◆ EXERCISE 1
In the thread about finding significant points in numerical data, rewrite the paragraph that begins "If the order doesn't matter" as a short bulleted list. Keep its main facts.

◆ SELECTED EXTRACT
==========
Philipp Pagel, Nov 14, 2006
5. ### Peter OttenGuest

erikcw wrote:

> Hi all,
>
> I have a collection of ordered numerical data in a list. The numbers
> when plotted on a line chart make a low-high-low-high-high-low (random)
> pattern. I need an algorithm to extract the "significant" high and low
> points from this data.
>
> Here is some sample data:
> data = [0.10, 0.50, 0.60, 0.40, 0.39, 0.50, 1.00, 0.80, 0.60, 1.20,
> 1.10, 1.30, 1.40, 1.50, 1.05, 1.20, 0.90, 0.70, 0.80, 0.40, 0.45, 0.35,
> 0.10]
>
> In this data, some of the significant points include:
> data[0]
> data[2]
> data[4]
> data[6]
> data[8]
> data[9]
> data[13]
> data[14]
> ....
>
> How do I sort through this data and pull out these points of
> significance?

I think you are looking for "extrema":

def w3(items):
items = iter(items)
view = None, items.next(), items.next()
for item in items:
view = view[1:] + (item,)
yield view

for i, (a, b, c) in enumerate(w3(data)):
if a > b < c:
print i+1, "min", b
elif a < b > c:
print i+1, "max", b
else:
print i+1, "---", b

Peter

Peter Otten, Nov 14, 2006
6. ### Alan J. SalmoniGuest

If the order doesn't matter, you can sort the data and remove x * 0.5 *
n where x is the proportion of numbers you want. If you have too many
similar values though, this falls down. I suggest you check out
quantiles in a good statistics book.

Alan.

Peter Otten wrote:

> erikcw wrote:
>
> > Hi all,
> >
> > I have a collection of ordered numerical data in a list. The numbers
> > when plotted on a line chart make a low-high-low-high-high-low (random)
> > pattern. I need an algorithm to extract the "significant" high and low
> > points from this data.
> >
> > Here is some sample data:
> > data = [0.10, 0.50, 0.60, 0.40, 0.39, 0.50, 1.00, 0.80, 0.60, 1.20,
> > 1.10, 1.30, 1.40, 1.50, 1.05, 1.20, 0.90, 0.70, 0.80, 0.40, 0.45, 0.35,
> > 0.10]
> >
> > In this data, some of the significant points include:
> > data[0]
> > data[2]
> > data[4]
> > data[6]
> > data[8]
> > data[9]
> > data[13]
> > data[14]
> > ....
> >
> > How do I sort through this data and pull out these points of
> > significance?

>
> I think you are looking for "extrema":
>
> def w3(items):
> items = iter(items)
> view = None, items.next(), items.next()
> for item in items:
> view = view[1:] + (item,)
==========
Screen grounding entries

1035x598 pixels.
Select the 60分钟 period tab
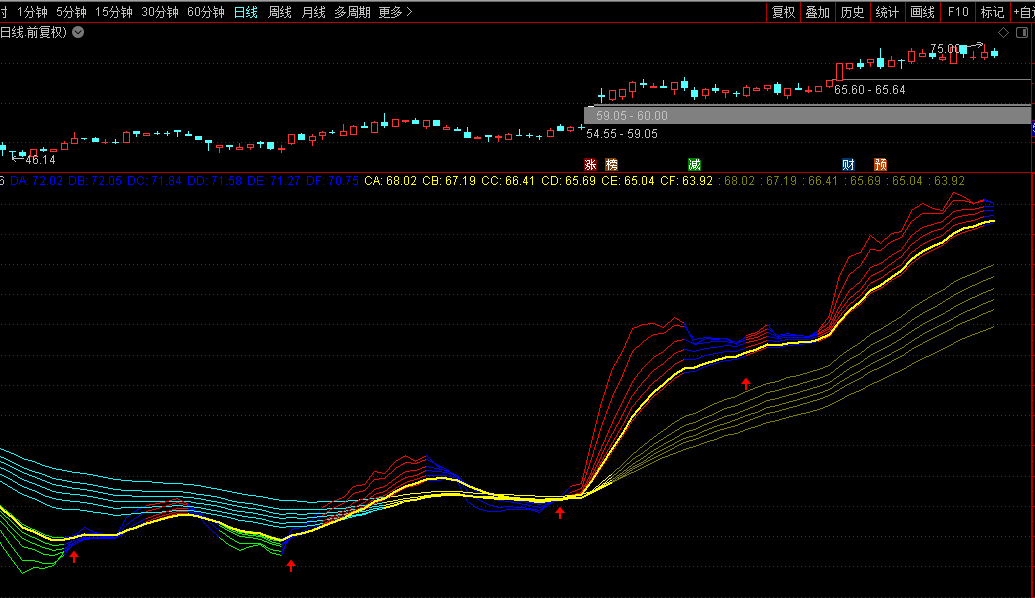click(x=205, y=12)
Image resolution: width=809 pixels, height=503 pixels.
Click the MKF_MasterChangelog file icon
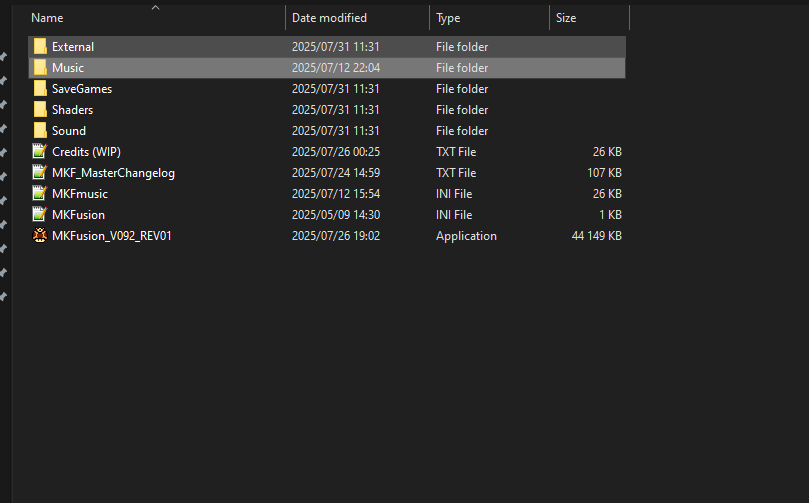point(40,173)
==========
◆ EXERCISE 2
Print all lines of the screen grounding entries above without changes, but omit the pictures.

◆ FULL RESPONSE 1
- If order doesn't matter, sort the data and remove x * 0.5 * n, where x is the proportion of numbers wanted.
- This approach falls down when there are too many similar values.
- Look into quantiles in a good statistics book.

◆ FULL RESPONSE 2
1035x598 pixels.
Select the 60分钟 period tab
click(x=205, y=12)
Image resolution: width=809 pixels, height=503 pixels.
Click the MKF_MasterChangelog file icon
point(40,173)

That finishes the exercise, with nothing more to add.